Она задумчиво взглянула на него.
- Я пытаюсь разобраться.
- В таком случае, не вернуться ли нам к вашим гостям?
Она благодарно кивнула, и они отправились назад в гостиную, где
Сильвия, занялась делами и куда-то исчезла. Даллен еще некоторое время
оставался под впечатлением последних минутка потом его охватило чувство вины
- неизменный спутник последних недель, но теперь к нему добавилось нечто
новое, неясное. Было ли оно предчувствием того, кем может стать для него
Сильвия Лондон, или запоздалым пониманием разницы между влечением, которое
он раньше называл любовью, и шквалом неуправляемых эмоций? Может, именно они
и означают любовь?
"Надо уходить отсюда, - подумал он, - уходить немедленно и никогда не
возвращаться". В дверях он едва не столкнулся с Питером Эззати и его
неразлучной женой.
- А, идеологическая обработка прошла успешно! - весело заметил Эззати.
- Это написано у вас на лице.
- Питер! - Либби прямо-таки исходила тактом. - Гарри сейчас не до нас.
Даллен посмотрел на нее как ястреб на цыпленка и, призвав на помощь всю
свою выдержку, выдавил улыбку.
- Боюсь, я допустил резкость, но теперь все прошло. Неплохо бы выпить
какао или чего-нибудь другого.
- О, вам нужна настоящая выпивка, скота с водой, кажется? - спросил
Эззати, уже удаляясь.
Даллен хотел было окликнуть его и, отказавшись от спиртного, немедленно
уйти, но вспомнил, что еще нет и десяти, а шансы уснуть в пустом доме равны
нулю. Может, не так уж плохо - пообщаться с простыми благожелательными
людьми и чуть-чуть расслабиться. Доказать себе, что он зрелая личность и
способен контролировать свои эмоции.
- Я тут почитал на досуге одну книжку о математической вероятности, -
начал он, - в ней сказано, что два человека, потеряв друг друга в большом
универсальном магазине, практически не смогут встретиться, если только один
из них не будет стоять на месте.
На круглом лице Либби появилось выражение вежливого недоумения.
- Надо же!.
- Да, но если задуматься, то ничего бесполезнее этой информации не
придумаешь. Я подразумеваю...
- А я никогда не бывала в большом универсальном магазине, - перебила
Либби. - Как, наверное, потрясающе было в каком-нибудь "Мэйси", пока в
Нью-Йорке жили люди. Вот и еще одна потеря...
Даллен не придумал в ответ ничего оригинального.
- Что-то теряем, что-то находим...
- С отдельными потерями можно было бы смириться, но мы теряем, теряем и
теряем. Оптима Туле только забирает и ничего не дает взамен.
Несмотря на свою взвинченность, Даллен все-таки заинтересовался такой
точкой зрения.
- Мы ничего не получаем от Оптима Туле? Разве они не расплачиваются?

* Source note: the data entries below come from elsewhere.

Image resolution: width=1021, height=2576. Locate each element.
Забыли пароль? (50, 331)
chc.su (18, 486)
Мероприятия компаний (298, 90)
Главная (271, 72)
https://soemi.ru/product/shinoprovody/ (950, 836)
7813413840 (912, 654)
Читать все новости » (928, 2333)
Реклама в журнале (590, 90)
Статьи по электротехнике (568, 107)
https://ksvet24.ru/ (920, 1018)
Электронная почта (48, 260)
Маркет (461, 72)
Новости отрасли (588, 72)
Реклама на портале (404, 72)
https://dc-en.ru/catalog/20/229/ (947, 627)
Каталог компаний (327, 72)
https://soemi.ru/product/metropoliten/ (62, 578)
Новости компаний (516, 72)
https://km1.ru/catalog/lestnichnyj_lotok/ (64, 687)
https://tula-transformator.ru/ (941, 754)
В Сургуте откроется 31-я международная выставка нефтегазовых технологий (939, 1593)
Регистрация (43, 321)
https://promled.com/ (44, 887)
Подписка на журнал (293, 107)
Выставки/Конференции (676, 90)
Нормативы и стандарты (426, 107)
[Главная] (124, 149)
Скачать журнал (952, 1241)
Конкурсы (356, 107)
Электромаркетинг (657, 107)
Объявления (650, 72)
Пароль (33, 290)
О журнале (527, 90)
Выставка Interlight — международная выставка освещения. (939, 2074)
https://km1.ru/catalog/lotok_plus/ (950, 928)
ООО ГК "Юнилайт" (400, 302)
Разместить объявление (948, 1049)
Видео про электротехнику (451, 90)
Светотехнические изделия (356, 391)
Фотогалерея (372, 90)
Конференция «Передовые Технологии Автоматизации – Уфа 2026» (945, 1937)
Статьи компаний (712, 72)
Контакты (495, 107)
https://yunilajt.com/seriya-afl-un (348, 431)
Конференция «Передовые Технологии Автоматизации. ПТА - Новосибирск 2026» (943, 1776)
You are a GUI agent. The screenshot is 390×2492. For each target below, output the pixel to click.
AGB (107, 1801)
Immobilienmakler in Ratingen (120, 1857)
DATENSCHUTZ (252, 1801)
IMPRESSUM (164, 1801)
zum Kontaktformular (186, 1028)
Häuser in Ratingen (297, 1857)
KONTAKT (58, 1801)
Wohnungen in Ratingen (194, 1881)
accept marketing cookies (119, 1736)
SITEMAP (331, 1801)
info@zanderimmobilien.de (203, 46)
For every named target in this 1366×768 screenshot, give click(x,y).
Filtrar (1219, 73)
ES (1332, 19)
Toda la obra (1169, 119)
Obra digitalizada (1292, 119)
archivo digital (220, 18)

- Вы говорите о клочках земли с травой? Что человеческая раса делала
последние два столетия? Ничего!. В искусстве - никакого прогресса. Наука
застыла на месте. Технология и вовсе уходит в прошлое, каждый год
скатывается на уровень-другой. Орбитсвиль деградирует!
- Похоже, сегодня у меня лекционная ночь, - заметил Даллен.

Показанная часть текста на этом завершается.